How stupid she must seem for trying to rail against the inevitable—she was like the foolish king who had tried to turn back the tide. What did she think was going to happen—that Murat would defy his proud destiny and hitch his star to a working-class girl from the Welsh valleys? An illegitimate girl with a hopeless drunk for a mother?
She realised that he was still looking at her and she drew in a deep breath, trying to claw back some of the dignity which she had let slip away. ‘Yes, you told me that you planned to take a wife,’ she said, almost calmly. ‘I’ve known that all along and I should have anticipated that this would happen sooner, rather than later. I don’t know what made me react like that.’
But she did know. It was love. Devious and unwanted love—making her behave in a way she didn’t like. If she let it.
‘I should have told you,’ he said.
She forced herself to meet his eyes, praying that she could keep her hurt from showing. ‘But presumably you didn’t, because you real
ised that it would spell the end of our relationship.’
‘Yes.’ There was a long pause and now his face bore an expression which was unfamiliar to her. Was it determination? The face of a man who had been born to have every one of his wishes granted? ‘You know, this doesn’t have to end, Cat.’
For a moment, she thought she might have misheard him. She looked at him in confusion. ‘I’m sorry?’
‘Nothing needs to change. I can live the life expected of me in Qurhah and still have you here. We could make this work. I know we could.’
She stared at him. ‘As your mistress, you mean?’
‘Why not?’ His voice sounded almost...gentle. ‘Men in my position often do—and didn’t you tell me right from the start that you weren’t interested in a conventional relationship.’

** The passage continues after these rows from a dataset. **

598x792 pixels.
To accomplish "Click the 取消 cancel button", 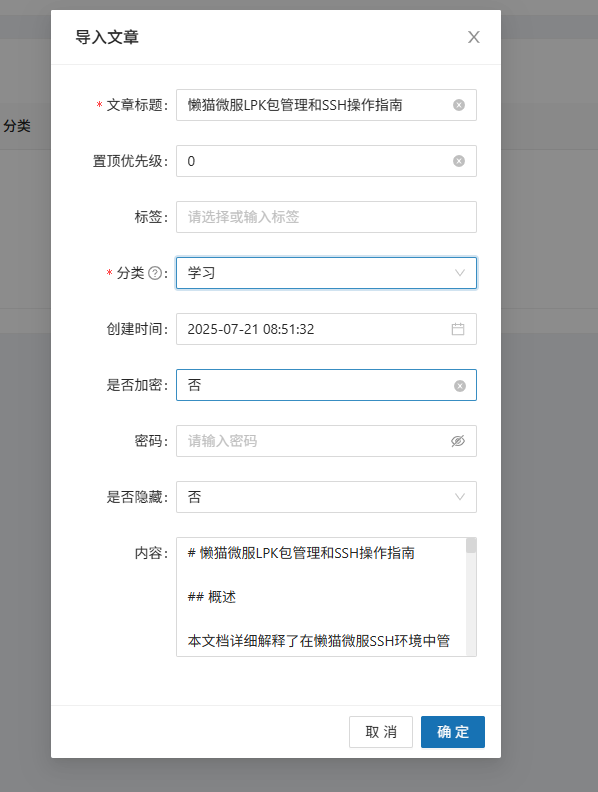I will pyautogui.click(x=381, y=732).
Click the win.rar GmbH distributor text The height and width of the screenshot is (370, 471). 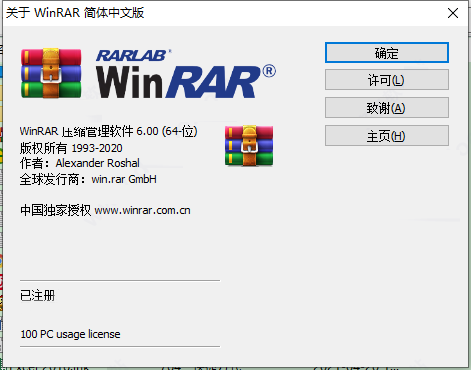(x=124, y=179)
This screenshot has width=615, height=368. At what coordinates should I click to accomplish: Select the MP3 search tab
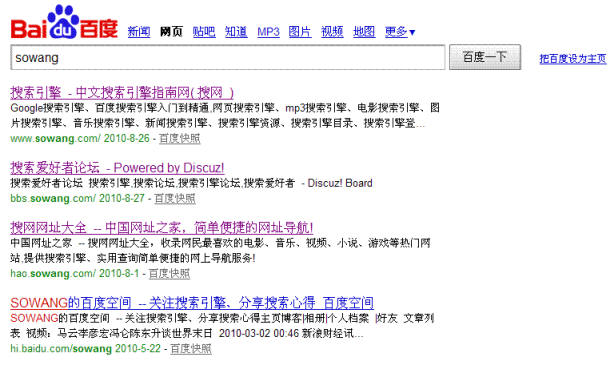pyautogui.click(x=268, y=32)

For a moment Catrin felt sick. Yes, she had said that—but never had she guessed that one day it might be used against her as an over-sexed man’s selfish form of barter. On shaky legs she walked over to the window and opened it, but the warm evening air brought her little relief. She could feel beads of sweat pinpricking her brow as she stared at the darkened park and the lump in her throat made it seem as if some invisible hand were trying to throttle her.

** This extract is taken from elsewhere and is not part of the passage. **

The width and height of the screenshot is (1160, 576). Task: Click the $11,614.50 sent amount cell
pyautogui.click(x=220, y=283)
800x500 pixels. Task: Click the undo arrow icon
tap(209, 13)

So this was what happened when you made no demands of a man. When you acted like some kind of human cushion. What else could she expect in return, other than he would expect to walk all over her?
Had he stopped to think that such a suggestion might insult as well as hurt her? No, of course he hadn’t. He was thinking about what he wanted—and clearly he had no desire to give her up.
But when she stopped to think about it—why wouldn’t he offer her something like that, when she was prepared to accept so little from him? Why, in loving Murat she had become a woman she barely recognised.
She had given him the sanctuary he’d always craved—peace and respite from his busy life in Qurhah. She had welcomed him into her arms whenever he was here. From the moment he set foot inside the penthouse apartment she was his unconditionally. Up until this moment she’d never bothered him with awkward questions. She had demanded nothing of him. Even the gifts he had showered on her, she had accepted only because it seemed to please him. But she had never been in this for the diamonds or the couture clothes. She had enjoyed living with him and hadn’t wanted to rock the boat, and in the process had allowed herself to become like some kind of human sponge.